Why did you choose to pursue a career in the field in which you currently work?
My academic background includes a master’s degree in biomechanics from Southern Cross University, and I have been involved with athletics and strength training for as long as I can remember, so both of my professional endeavors allow me to apply my education and experience in a manner I find rewarding.
In what way does your professional role make it possible for you to have a positive impact on others?
I think my contribution to Japan’s success in international rugby competition has had a very positive impact on popularizing the sport throughout the country, and my efforts with JointAction have allowed many people in a variety of occupations to develop a deeper understanding of how to improve their overall health and wellness.
What is it that you enjoy most about living in Sydney, New South Wales?

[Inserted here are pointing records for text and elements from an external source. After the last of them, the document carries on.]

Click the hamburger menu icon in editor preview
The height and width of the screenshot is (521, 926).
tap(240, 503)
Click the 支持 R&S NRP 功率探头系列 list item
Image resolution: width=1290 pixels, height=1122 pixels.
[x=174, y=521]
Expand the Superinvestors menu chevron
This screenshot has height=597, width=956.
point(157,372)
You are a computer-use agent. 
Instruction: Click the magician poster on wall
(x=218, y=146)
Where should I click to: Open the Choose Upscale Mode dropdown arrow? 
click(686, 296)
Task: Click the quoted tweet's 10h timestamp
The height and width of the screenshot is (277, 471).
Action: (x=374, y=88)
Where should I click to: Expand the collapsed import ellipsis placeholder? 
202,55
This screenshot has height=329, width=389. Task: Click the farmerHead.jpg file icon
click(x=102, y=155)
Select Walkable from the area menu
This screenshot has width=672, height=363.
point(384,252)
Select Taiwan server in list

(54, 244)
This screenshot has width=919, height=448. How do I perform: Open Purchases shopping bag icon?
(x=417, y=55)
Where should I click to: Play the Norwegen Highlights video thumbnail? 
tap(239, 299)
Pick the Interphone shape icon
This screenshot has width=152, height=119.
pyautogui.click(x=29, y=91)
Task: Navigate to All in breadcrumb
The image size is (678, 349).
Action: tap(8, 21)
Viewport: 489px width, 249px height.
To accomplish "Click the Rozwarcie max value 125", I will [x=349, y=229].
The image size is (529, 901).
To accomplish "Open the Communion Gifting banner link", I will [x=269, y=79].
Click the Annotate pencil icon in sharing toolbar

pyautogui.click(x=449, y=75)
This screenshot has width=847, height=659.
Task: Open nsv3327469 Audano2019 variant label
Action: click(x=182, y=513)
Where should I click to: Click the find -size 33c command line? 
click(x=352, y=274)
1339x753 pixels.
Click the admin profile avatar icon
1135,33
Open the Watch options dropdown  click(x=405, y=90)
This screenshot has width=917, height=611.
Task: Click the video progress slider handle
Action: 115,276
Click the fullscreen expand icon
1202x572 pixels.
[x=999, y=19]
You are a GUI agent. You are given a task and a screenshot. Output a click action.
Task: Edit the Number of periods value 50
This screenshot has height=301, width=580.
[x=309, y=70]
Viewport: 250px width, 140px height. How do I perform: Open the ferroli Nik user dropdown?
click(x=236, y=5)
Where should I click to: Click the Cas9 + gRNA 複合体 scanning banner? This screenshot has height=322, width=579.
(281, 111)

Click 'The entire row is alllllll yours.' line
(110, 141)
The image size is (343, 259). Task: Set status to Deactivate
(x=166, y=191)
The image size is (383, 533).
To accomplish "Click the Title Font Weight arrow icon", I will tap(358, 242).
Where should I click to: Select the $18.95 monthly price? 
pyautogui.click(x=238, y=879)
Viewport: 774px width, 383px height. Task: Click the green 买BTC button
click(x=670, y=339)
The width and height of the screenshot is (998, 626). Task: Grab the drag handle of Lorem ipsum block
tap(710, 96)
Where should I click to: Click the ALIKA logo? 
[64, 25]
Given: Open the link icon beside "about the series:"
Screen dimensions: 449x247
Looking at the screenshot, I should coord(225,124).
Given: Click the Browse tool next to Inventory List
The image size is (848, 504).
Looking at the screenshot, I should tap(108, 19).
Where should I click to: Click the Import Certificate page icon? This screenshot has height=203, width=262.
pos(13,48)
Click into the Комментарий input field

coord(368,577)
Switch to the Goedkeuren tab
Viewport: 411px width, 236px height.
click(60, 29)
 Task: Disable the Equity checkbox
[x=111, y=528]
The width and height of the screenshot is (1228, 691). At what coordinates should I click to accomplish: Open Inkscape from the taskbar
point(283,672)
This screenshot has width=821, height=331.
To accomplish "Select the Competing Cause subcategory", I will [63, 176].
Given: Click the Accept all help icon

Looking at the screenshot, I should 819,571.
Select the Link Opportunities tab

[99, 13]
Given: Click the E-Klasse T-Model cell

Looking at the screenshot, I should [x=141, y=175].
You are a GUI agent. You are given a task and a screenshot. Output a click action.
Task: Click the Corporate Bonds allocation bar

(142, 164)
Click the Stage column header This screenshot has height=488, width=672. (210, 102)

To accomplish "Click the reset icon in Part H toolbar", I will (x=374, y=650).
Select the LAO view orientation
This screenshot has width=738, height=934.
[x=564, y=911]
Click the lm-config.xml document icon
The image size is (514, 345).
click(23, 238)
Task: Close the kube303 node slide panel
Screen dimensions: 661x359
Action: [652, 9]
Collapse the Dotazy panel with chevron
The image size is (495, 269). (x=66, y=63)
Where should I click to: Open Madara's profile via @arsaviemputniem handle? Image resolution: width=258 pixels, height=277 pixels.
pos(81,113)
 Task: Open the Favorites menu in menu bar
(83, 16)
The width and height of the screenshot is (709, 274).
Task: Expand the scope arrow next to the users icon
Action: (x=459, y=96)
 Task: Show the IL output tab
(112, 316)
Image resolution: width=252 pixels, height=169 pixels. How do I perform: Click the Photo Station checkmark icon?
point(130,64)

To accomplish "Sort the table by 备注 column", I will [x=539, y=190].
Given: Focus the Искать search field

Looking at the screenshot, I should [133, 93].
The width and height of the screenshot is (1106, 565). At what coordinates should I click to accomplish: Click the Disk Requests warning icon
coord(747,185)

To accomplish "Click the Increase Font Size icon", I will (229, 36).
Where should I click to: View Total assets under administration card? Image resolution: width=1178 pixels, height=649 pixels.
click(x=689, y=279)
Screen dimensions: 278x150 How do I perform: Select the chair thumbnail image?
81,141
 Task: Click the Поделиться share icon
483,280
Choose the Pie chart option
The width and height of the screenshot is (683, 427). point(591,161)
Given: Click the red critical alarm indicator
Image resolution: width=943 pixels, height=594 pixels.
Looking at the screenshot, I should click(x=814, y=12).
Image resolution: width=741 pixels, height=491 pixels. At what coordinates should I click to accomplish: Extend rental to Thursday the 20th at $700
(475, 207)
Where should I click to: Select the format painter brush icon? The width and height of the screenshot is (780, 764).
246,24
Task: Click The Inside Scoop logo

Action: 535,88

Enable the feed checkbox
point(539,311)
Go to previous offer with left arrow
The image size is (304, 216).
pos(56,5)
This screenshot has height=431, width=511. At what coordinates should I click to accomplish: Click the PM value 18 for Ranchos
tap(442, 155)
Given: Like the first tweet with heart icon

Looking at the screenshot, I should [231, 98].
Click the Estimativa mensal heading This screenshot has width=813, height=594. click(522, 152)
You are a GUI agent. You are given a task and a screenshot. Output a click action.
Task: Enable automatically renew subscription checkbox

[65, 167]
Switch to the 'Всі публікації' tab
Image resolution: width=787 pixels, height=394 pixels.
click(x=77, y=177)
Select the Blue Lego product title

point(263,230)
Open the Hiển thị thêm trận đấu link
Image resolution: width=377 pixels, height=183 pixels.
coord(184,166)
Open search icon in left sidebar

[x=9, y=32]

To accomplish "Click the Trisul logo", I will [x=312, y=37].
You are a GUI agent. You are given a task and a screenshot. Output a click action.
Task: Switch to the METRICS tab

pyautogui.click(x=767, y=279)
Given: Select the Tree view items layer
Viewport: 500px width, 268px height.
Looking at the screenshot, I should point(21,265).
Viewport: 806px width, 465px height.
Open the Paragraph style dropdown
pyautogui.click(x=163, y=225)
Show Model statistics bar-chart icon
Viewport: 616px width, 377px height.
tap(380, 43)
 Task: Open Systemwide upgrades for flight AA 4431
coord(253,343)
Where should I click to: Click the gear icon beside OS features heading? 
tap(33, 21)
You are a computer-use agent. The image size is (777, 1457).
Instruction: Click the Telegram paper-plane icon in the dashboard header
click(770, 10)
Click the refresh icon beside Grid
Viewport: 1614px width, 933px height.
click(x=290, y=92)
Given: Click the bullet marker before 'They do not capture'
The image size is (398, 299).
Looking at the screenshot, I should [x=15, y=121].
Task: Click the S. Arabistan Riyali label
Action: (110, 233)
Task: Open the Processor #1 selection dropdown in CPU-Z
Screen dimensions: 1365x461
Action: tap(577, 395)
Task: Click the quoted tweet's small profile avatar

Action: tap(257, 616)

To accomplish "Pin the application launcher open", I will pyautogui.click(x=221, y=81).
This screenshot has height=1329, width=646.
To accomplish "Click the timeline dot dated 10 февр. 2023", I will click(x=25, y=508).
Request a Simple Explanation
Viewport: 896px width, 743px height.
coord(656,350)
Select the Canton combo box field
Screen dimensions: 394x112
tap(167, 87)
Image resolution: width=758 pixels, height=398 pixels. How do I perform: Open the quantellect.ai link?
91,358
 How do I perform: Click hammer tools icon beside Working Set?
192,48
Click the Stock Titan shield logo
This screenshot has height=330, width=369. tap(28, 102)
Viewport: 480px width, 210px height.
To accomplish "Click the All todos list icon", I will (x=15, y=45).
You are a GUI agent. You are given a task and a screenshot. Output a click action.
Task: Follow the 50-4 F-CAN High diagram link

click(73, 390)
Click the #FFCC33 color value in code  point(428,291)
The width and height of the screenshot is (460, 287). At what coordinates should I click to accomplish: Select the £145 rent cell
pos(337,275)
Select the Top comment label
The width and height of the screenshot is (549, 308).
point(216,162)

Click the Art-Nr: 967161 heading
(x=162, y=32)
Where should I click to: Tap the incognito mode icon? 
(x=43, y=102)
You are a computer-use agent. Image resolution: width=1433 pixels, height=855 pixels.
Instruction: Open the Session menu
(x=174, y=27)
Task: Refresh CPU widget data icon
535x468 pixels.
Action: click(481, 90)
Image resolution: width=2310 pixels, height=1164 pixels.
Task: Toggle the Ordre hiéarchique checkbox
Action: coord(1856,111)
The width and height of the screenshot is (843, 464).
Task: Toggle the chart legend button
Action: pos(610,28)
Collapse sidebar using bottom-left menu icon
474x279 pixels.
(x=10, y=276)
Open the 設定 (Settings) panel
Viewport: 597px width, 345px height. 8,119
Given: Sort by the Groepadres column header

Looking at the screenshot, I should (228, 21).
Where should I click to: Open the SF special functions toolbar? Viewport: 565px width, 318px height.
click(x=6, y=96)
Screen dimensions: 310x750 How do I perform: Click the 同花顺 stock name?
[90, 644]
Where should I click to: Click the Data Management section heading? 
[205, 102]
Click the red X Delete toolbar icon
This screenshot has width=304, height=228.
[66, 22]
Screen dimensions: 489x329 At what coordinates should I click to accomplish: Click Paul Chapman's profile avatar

From a practical standpoint, living in Sydney makes it incredibly easy to travel as often as I do. What I enjoy most, however, is the tremendous opportunity for outdoor lifestyle. I hit Dee Why beach almost every morning with my son Wilson. My wife, Bec, and I also do quite a bit of walking in Kuringai National Park. Sydney offers a truly unique combination of beach and bush opportunities, whilst still living In a major capital city.
What do you do for recreation?
I like to stay fit, first and foremost. But the ocean pools, in my opinion Sydney’s greatest assets, are a favourite of mine. I spend a lot of time at ocean pools and swimming in the ocean.
I am to get back into boxing and martial arts this year, which I have been too busy to do lately.
If you could travel anywhere outside of Australia, where would you go and why?
India. I have a fascination with it. My wife and I spent a week in Mumbai. I love the chaos, the cultural diversity and many other things difficult to articulate. I want to go back soon.
Aussie rules football, cricket, rugby or something else?
Just rugby for me. But I really respect rugby league. I believe it’s the toughest sport in the world.
Is there an Australian you admire or who has had a profound influence on you personally or professionally? Explain.
Probably Weary Dunlop and Fred Hollows (born a Kiwi). These were really selfless men committed to devoting their lives to other people’s welfare.
From a coaching point of view, my favourite is Percy Cerutty. He was ahead of his time.
What advice would you give to a first-time visitor to Australia?
I’d suggest coming with an open mind toward experiencing some of the more interesting and unique parts of our culture. And when I say that, it should be inclusive of Aboriginal culture. Most Australians know little about it.
What is the funniest or strangest question a tourist has ever asked you about Australia?
Someone once asked me if my training methods for rugby included boxing with Kangaroos. I thought it was a joke so I just laughed, but he was apparently quite serious and pressed me for an answer.